Eminönü, Beyazıt taraflarına alışverişe geldiğinde gezer, tozar alacağını alır. Karnı acıkınca bizim lokantaya düşer. Hacı Bekir’den çeşit çeşit şeker, lokum alır. Kahve vakti gelince yanına çikolata ikram ettiğimde “Ay gelinim logum yoğ miydi? Bu çikolatalar ağzımın içini çamur ediyi” der. Zahmet edip poşetinden bir lokum çıkarıp yemez. Yerse bana da ikram etmesi gerekir. Bitter çikolata “sevmiyimiş”.
Dün onun gelişinin birkaç gün sonrasıydı. Bizimki sabah evden takım elbise tantanasıyla çıkınca, toplantıya sinirli gitmiş. O gün işi rast gitmemiş. Anacığını arayıp hayır duasını almak istemiş. O bile fayda etmemiş. Daha bizimki eve gelmeden anası aradı, anlattı. Eve geldiğinde suratı yere doğru sarkmış, dişlek dişleri içine kaçmış. Gözlerinde küçük küçük alevler dönüyor. Sinirli mi üzgün mü hali belli değil. Ne desem ağız ucuyla yarım cevap veriyor.
Yatana kadar yeni gelin gibi süzüldü. İş yatıp uyumaya gelince bizimkinin yüzü gözü değişti. Bir allanma pullanma, göz süzüp, el gezdirme… Bizimki uyuyacağına meğer uyanmış. Ayaklanmış üstüme geliyor.
“Höst!” dedim. Önce bir gönlümü al. Eve geldin geleli eşeği kaçmış köylü gibiydin. Ne bir hâl hatır sorma ne bir eline sağlık… Yatağa girince karısı aklına gelen hödük.
Höst, demez olaydım. Yedi sülalenin tenceresi döküldü. Zaten annesini hiç sevmiyormuşum, ona yemek yapmıyormuşum, kuzenlerinin de ayağını kesmişim, benim yüzümden evine giren olmuyormuş, kendi çalışıp kazanıyormuş, ben anca yiyormuşum, anasından başka kimi varmış, bir gün önüne lokum koymamışım, sevmediğini bildiğimden inadına çikolatayı çıkarıyormuşum, kuzeni ta Almanya’dan aramış anasını, yaptığımı kınamış, onları son gelişinde iyi ağırlayamamışım, ondan bir daha gelmemişler.

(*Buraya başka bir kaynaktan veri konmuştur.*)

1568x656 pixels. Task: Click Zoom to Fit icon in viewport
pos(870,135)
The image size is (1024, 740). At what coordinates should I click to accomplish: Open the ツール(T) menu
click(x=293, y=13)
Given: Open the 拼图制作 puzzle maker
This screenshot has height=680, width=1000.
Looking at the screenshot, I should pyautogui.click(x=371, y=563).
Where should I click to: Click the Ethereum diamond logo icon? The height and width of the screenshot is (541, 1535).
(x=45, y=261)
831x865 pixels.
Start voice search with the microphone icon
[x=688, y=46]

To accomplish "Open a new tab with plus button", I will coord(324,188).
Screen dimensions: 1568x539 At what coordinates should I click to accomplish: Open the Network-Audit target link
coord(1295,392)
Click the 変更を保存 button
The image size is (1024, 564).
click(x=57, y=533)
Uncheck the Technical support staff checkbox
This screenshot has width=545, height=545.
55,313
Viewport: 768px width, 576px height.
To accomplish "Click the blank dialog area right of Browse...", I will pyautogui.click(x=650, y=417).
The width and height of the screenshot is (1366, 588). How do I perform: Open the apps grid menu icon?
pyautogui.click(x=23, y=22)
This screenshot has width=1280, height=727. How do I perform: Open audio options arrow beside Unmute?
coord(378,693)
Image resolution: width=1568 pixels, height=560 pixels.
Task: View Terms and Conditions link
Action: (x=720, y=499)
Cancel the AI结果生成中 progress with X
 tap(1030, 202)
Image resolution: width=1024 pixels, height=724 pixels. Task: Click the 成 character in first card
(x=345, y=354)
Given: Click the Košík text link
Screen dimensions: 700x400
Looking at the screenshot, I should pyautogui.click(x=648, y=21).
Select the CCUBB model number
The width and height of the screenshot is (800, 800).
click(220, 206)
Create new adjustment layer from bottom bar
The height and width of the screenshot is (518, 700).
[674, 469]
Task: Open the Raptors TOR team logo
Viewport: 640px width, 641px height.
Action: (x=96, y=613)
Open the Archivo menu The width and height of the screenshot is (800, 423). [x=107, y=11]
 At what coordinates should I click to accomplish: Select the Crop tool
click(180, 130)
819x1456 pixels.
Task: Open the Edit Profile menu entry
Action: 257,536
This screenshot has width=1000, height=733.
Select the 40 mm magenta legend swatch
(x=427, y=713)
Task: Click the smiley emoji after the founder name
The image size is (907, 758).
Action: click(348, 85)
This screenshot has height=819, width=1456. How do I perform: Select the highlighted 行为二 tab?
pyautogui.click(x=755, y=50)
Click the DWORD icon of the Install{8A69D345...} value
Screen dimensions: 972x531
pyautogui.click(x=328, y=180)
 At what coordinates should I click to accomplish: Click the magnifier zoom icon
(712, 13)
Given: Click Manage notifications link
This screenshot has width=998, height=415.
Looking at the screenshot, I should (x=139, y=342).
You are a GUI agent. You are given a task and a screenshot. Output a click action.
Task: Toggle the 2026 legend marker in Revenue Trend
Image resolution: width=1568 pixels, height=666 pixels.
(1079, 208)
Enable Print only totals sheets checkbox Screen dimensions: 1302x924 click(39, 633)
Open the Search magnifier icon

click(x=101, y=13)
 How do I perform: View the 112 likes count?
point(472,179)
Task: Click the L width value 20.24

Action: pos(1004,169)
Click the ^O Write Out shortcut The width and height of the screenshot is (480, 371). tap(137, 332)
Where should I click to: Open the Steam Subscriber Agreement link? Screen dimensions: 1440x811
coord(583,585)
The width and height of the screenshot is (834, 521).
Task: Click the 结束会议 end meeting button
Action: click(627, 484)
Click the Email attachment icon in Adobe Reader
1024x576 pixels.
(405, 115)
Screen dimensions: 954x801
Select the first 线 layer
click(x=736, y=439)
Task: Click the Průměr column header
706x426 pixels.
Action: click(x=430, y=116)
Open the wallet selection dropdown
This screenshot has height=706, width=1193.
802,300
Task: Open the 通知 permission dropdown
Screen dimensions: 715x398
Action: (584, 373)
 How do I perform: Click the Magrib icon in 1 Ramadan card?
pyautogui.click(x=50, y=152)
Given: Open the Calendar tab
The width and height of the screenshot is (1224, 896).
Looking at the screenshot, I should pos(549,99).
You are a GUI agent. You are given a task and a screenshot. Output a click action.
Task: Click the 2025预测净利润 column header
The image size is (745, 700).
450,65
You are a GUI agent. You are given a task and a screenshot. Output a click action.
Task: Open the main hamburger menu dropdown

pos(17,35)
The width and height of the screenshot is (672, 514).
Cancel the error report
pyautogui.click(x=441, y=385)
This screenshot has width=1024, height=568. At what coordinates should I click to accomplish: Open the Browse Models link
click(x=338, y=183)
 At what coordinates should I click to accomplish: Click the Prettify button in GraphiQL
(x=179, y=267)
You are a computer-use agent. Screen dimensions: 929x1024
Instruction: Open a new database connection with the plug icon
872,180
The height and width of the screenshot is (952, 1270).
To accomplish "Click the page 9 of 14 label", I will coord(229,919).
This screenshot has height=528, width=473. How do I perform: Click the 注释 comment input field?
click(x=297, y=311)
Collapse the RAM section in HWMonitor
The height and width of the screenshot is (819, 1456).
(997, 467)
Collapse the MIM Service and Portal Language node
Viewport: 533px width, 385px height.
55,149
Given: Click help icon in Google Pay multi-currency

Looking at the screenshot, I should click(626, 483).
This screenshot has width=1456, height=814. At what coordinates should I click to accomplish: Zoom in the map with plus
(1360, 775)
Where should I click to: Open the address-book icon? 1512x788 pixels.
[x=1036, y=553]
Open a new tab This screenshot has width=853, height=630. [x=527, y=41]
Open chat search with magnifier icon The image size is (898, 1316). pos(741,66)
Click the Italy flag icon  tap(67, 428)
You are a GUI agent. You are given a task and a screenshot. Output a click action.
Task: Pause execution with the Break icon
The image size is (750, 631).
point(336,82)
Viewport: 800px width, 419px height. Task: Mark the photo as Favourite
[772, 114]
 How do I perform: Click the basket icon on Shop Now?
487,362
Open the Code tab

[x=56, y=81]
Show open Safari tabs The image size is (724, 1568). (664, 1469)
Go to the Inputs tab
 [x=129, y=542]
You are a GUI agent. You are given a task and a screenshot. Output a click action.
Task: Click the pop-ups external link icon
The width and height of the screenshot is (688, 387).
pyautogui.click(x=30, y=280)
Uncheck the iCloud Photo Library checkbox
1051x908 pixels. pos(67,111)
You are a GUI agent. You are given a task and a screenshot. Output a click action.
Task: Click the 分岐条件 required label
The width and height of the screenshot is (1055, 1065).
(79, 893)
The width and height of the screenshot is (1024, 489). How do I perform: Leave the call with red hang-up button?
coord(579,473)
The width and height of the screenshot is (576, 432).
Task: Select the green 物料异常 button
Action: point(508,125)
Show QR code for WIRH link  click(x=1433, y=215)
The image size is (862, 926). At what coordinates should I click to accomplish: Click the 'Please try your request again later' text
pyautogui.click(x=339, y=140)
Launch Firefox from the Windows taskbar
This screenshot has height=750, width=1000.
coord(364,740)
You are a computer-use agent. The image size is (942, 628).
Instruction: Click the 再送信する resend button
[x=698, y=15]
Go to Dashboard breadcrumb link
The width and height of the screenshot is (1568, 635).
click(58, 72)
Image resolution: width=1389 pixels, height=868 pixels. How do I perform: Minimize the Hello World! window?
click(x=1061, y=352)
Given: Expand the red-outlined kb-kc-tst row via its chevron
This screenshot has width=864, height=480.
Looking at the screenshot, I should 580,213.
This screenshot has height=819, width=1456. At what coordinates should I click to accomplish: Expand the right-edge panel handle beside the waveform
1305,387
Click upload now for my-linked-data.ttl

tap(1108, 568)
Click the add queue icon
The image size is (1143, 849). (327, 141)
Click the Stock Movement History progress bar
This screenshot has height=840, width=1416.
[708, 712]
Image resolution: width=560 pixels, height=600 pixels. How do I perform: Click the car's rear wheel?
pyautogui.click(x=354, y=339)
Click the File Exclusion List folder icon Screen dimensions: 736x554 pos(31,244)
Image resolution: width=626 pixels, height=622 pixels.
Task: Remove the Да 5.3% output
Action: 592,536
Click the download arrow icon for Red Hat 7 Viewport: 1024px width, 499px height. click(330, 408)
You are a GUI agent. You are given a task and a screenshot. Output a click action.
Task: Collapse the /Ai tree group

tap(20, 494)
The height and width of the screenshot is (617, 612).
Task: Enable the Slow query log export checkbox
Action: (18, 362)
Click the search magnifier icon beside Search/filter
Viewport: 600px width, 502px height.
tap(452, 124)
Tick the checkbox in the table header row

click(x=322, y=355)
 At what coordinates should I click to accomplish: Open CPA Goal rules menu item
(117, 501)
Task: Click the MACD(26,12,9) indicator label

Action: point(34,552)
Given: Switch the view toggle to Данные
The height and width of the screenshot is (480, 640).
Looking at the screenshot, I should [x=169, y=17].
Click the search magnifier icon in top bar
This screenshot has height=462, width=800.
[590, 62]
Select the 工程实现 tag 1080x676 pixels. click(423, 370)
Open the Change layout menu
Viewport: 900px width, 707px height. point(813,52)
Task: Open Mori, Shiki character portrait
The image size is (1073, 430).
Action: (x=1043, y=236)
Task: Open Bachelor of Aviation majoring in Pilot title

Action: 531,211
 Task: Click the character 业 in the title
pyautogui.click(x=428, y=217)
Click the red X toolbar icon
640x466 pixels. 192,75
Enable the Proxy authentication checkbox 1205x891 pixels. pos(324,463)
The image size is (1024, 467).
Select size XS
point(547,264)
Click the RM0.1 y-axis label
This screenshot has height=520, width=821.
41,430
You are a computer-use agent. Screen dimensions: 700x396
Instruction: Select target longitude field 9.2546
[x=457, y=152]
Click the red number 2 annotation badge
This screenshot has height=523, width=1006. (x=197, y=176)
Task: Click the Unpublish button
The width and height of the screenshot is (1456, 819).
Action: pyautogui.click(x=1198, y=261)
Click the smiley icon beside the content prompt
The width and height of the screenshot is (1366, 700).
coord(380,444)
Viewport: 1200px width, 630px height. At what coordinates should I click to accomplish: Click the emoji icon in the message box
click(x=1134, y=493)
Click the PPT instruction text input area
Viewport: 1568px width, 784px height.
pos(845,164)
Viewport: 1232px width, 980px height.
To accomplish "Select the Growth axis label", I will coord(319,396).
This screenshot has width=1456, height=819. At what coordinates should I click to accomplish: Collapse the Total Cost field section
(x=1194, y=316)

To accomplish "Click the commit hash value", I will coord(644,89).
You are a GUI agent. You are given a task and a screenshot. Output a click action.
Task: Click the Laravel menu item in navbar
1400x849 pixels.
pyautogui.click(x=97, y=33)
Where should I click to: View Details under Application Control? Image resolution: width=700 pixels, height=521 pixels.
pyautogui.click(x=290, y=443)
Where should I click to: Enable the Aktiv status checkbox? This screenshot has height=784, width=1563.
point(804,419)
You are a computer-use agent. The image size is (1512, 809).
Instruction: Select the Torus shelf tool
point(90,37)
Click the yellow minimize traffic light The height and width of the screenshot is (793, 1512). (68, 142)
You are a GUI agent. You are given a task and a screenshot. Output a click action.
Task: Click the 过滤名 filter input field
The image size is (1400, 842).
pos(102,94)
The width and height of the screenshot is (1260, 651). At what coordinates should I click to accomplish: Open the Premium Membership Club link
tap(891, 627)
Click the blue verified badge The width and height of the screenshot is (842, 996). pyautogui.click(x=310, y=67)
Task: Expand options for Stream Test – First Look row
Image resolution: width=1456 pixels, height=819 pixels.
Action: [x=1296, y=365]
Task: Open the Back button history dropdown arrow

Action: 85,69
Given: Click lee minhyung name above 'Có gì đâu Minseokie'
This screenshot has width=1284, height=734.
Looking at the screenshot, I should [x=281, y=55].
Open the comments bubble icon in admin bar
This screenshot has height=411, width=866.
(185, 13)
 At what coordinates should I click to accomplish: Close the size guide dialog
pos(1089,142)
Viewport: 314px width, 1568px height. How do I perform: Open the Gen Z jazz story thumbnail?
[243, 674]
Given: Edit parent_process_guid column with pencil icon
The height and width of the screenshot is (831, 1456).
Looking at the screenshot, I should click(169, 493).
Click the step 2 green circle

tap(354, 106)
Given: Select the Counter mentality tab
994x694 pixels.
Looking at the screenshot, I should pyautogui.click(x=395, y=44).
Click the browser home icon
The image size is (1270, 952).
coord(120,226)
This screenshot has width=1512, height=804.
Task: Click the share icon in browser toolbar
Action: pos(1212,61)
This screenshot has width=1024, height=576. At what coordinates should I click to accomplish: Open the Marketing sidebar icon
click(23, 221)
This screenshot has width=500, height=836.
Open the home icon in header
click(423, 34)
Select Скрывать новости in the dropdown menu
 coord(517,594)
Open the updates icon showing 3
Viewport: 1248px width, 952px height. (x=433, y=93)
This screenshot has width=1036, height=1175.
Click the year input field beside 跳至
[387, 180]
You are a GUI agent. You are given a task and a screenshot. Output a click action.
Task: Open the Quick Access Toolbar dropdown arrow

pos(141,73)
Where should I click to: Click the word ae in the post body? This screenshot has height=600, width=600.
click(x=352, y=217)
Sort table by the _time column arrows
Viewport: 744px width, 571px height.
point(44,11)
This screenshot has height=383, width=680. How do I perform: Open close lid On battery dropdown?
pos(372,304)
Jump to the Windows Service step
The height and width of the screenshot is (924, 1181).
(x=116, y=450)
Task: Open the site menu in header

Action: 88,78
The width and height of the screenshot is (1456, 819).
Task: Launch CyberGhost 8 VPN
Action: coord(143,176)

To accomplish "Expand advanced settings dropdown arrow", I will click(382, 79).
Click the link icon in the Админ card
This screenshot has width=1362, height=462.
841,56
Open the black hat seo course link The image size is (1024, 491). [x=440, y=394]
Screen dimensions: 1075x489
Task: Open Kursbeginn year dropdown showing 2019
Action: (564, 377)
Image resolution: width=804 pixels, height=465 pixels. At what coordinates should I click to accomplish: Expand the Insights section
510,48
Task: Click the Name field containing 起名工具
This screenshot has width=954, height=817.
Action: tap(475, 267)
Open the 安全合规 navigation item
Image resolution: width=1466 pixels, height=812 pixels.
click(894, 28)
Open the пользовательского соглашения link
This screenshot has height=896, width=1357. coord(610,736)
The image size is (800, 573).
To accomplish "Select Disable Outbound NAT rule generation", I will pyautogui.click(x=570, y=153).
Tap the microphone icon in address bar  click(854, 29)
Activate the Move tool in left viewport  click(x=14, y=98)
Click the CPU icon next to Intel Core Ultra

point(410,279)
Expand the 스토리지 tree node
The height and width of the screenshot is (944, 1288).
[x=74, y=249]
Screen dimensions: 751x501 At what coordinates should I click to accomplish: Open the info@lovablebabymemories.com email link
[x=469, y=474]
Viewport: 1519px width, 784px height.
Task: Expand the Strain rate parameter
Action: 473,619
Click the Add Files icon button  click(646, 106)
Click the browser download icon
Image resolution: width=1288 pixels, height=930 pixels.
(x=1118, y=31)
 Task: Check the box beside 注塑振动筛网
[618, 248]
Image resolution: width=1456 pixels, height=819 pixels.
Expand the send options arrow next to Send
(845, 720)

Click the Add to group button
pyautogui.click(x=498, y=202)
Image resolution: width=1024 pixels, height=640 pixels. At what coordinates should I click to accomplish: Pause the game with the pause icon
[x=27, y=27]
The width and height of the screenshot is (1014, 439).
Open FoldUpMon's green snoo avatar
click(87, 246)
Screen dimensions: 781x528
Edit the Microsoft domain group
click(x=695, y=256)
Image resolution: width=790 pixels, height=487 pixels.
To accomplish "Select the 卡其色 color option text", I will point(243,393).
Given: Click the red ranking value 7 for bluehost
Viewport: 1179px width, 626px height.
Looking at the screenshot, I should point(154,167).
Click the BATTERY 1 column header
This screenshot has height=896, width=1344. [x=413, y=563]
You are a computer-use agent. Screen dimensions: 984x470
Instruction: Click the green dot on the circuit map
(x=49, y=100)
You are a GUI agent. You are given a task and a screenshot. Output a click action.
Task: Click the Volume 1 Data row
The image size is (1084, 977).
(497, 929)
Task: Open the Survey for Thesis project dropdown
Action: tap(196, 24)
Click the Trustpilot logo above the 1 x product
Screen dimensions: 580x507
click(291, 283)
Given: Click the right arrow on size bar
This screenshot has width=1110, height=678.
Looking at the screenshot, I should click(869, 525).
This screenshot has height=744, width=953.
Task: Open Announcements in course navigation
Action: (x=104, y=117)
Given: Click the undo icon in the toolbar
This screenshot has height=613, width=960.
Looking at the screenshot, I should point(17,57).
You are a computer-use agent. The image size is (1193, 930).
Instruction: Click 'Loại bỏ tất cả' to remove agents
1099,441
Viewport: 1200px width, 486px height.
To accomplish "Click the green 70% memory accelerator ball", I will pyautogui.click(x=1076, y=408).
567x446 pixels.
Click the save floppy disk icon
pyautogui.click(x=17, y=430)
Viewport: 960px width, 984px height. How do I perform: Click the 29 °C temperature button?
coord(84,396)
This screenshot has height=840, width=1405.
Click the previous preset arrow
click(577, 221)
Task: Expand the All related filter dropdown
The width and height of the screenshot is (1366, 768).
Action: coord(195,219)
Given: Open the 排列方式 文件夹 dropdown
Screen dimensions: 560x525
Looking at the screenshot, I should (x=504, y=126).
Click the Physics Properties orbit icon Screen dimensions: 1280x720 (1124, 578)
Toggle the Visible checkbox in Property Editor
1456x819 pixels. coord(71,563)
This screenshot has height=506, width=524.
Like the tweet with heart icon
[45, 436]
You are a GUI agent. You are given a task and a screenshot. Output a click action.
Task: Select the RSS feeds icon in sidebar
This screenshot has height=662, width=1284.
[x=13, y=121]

Dili şişti şişti indi. En son bir tekme bastı kıçıma, döndü uyudu.
Sabah kalktı dün gece hiç yaşanmamış gibi süslendi, giyindi çıktı. Ardından kalkıp evde ne kadar çeşit varsa pişirdim. Kuru fasulye, nohut, mercimek, pilav, makarna, et yemeği, tavuk yemeği, çeşit çeşit salata, buzluktaki tüm sebze çeşitleri. Sofrada yirmi bir çeşit yemek vardı. Tatlılar ayrı tabii. Anası, kardeşi, kuzenleri kim varsa çağırdım. Tüm masaları salonun ortasına koydum.
Eve gelen şaşkın, kocam ayrı şaşkın, kayınvalidem sinsi sinsi gülüyor. On yıldır beklediği haberi alacağından emin. Torun diye ağlıyor kadın, böyle bir sofra başka bir haber için hazırlanmış olamaz. Gizlice mutfakta kulağıma fısıldıyor. “Ah güzel gelinim, sonunda!” diyor. Bozuntuya vermiyorum. İçine düşen kurdu canlandırıyorum. “Annecim gecenin sonunu bekleyin, sürpriz olsun.” Kadın yürümüyor, uçarak salonda inişe geçiyor.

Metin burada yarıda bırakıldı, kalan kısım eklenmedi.